Heparin-like drugs may be new key to war on malaria

James Beeson, PhD,
and Michelle Boyle

New research shows heparin-like drugs may prevent malaria parasites from entering red blood cells in the first place, as opposed to traditional therapies, which block the development of the parasite once it has already entered the red blood cells.

Using video microscopy of red blood cell infection, researchers were able to see the carbohydrates found in drugs similar to heparin as they blocked malaria parasites from entering red blood cells.

The team, led by James Beeson, PhD, of Walter Eliza Hall Institute in Melbourne, Australia, and researchers from Burnet Institute and Imperial College London, cite the binding of heparin-like drugs to MSP1 as the method of infection prevention.

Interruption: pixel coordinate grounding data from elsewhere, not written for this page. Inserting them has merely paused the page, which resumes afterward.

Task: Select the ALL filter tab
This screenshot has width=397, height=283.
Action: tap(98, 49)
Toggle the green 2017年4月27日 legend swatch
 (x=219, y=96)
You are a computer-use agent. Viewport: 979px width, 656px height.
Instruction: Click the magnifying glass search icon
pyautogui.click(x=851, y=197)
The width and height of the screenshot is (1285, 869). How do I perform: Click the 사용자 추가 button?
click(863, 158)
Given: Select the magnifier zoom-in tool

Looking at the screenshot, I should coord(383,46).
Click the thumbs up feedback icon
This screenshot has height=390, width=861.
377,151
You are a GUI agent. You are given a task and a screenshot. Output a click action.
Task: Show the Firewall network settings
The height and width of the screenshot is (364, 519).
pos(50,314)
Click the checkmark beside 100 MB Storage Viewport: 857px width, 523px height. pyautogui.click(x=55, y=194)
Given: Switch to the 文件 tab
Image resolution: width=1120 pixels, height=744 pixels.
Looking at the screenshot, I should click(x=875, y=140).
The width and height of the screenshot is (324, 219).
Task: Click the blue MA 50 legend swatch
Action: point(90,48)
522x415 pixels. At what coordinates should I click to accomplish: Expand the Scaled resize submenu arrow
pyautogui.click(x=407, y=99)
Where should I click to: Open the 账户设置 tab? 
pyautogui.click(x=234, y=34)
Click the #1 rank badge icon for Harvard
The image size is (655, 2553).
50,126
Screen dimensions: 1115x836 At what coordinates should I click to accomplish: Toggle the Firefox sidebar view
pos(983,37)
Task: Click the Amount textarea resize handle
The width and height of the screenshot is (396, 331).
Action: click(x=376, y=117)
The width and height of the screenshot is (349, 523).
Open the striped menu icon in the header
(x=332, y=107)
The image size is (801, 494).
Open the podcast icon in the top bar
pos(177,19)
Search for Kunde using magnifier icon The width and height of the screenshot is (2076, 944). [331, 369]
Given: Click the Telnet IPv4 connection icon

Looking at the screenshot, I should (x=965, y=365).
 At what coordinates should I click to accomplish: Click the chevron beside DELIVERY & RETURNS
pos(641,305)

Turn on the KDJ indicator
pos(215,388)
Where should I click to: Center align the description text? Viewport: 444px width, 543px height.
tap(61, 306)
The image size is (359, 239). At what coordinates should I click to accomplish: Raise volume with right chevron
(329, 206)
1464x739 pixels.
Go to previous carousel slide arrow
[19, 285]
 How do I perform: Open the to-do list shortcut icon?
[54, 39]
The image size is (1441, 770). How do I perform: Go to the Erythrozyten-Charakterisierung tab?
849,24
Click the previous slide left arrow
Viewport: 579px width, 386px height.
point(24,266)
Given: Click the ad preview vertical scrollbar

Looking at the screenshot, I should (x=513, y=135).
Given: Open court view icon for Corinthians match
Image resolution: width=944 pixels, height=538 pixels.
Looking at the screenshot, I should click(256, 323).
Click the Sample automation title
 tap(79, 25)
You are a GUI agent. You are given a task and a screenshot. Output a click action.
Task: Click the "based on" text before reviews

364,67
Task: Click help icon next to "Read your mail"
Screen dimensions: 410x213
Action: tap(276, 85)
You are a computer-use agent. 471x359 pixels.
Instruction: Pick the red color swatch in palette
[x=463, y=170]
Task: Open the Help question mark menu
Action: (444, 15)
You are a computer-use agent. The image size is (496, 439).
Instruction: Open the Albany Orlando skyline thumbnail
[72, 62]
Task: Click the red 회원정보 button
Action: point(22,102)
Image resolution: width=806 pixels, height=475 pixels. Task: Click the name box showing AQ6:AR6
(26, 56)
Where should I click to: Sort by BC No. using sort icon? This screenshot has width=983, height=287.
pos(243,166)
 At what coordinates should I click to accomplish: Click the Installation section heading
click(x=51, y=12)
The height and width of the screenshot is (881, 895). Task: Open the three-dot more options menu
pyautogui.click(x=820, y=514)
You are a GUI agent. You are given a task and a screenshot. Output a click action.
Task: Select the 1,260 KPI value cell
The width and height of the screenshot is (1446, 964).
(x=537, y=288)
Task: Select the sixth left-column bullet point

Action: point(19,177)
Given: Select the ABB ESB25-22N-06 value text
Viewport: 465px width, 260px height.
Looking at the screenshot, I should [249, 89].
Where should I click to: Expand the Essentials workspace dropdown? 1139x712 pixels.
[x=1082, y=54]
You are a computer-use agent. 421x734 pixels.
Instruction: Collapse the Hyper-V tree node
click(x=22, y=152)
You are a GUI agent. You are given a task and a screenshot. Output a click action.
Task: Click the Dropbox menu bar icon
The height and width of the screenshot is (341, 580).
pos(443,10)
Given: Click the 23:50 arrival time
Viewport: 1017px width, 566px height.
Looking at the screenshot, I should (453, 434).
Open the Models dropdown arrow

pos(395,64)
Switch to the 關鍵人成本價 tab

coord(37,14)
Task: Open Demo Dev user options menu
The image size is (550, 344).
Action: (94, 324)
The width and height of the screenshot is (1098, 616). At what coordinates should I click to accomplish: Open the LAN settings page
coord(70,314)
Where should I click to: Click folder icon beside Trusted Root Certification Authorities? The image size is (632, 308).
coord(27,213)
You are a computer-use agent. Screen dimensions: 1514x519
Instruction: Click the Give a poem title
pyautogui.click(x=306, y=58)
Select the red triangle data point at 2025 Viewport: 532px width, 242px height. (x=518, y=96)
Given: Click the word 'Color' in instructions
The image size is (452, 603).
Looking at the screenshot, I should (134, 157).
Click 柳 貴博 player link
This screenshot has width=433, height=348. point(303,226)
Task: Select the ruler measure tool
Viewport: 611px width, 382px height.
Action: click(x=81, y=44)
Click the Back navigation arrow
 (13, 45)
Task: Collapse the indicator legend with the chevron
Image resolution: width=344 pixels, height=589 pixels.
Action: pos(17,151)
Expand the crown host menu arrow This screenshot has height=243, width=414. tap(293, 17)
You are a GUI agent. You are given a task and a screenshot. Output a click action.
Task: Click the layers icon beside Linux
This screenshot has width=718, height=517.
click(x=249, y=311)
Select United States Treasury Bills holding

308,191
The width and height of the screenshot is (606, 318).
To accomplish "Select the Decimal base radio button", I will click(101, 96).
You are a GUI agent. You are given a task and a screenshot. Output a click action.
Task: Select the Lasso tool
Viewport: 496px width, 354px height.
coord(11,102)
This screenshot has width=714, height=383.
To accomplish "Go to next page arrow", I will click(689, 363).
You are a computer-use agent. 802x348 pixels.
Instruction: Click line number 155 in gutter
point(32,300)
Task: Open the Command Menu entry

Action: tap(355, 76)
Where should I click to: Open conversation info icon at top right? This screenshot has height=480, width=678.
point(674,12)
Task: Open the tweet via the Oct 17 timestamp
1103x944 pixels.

“The malaria parasite needs a protein called MSP1 if it is to infect red blood cells as MSP1 is involved in the initial attachment of the parasite to the cells,” said Dr Beeson. “We have shown that heparin-like carbohydrates bind to MSP1 which stops the parasite from properly attaching to the red blood cell and, therefore, from invading.”

Dr Beeson pointed out that humans do not produce natural heparin-like molecules in high enough levels to protect against malaria.

He also pointed out that heparin could not actually be used because it prevents clotting, but similar compounds that do not prevent clotting are more potent against the disease.

Their findings, which have ignited the prospect of new anti-malarials based on the structure of heparin, were published June 2 in the journal Blood.